Vienna, Austria: Valkey, the Redis fork, is kicking rump and taking names. At Open Source Summit Europe, the Linux Foundation announced the release of Valkey 8.0, a giant step forward to the open-source in-memory NoSQL data store. This release focuses on enhancing performance, reliability, and observability, marking a major milestone for the project initially forked from Redis due to licensing changes.
While Valkey 8.0 is fully compatible with Redis OSS 7.2.4, it also includes features that Redis users have been waiting for for years. As Madelyn Olson, an Amazon Web Services (AWS) principal engineer, former longtime Redis maintainer, and one of the co-launchers of Valkey, said earlier this year, "The previous Redis core team was actually pretty technically conservative." This new crew is not conservative in the least, and the results are impressive.
Valkey 8.0's updates include:
Performance Enhancements: Intelligent multi-core utilization and asynchronous I/O threading boost throughput to 1.2 million requests per second, tripling the performance of previous versions. By switching from Redis's archaic single-thread event loop threading model to a sophisticated, I/O operations multithreaded approach, Valkey has vastly increased its speed.
Improved Scalability and Reliability: The update introduces dual-channel replication and enhanced cluster scaling.
Advanced Observability: Comprehensive metrics for performance monitoring, including pubsub clients and event loop latency, are now available.
Memory Efficiency: Optimized key storage reduces memory overhead by up to 10%.
Automatic Failover: Automatic failover ensures that if a primary server or shard fails, a backup can take over immediately, reducing downtime and maintaining service availability.
Users and programmers alike were impressed by the new release. A software engineer, not connected with Valkey, told me, "This is what Redis should have been doing all along." As Dirk Hohndel, a Linux kernel developer and long-time open-source leader, said at the KubeCon + CloudNativeCon + Open Source Summit China 2024 Summit China a few weeks ago, on his small Valkey-powered aircraft tracking system, “I see roughly a threefold improvement in performance, and I stream a lot of data, 60 million data points a day.”
He wasn't the only one who liked what he saw.

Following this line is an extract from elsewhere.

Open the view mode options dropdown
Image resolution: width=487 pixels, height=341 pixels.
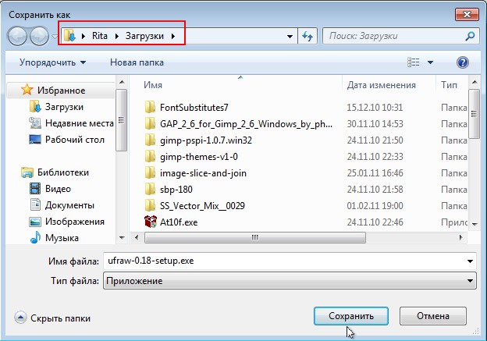click(x=431, y=62)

The release has garnered support from major tech companies like AWS, Google Cloud, and Oracle, indicating strong industry backing for this open-source initiative.
Indeed, while Valkey may not be the most successful fork of all time, it's certainly the fastest to move from a dead stop to greatly improved performance and mass-market acceptance.
Just look at the record. In March, Redis announced that it was dumping the open source BSD 3-clause license for its Redis in-memory key-value database for a “source-available” Redis Source Available License (RSALv2) and Server Side Public License (SSPLv1). That made both developers and users unhappy.
So, as open-source people do, community members immediately forked the code into Valkey with the support of the Linux Foundation. Redis might have been wiser not to announce this move during KubeCon Europe 2024 in Paris, where literally all the top Redis developers were meeting with their cloud-native computing buddies.
In days, with the help of the Linux Foundation, they set up their own foundation, Valkey Community Foundation. In weeks, they launched the first release of Valkey. Michael Dolan, the Linux Foundation's SVP and GM of Projects, and I agreed. We'd never seen a fork project move so quickly, and between us, we've seen a ton of projects.
Looking ahead, the future is bright for Valkey. As for Redis, I foresee nothing but storm clouds ahead.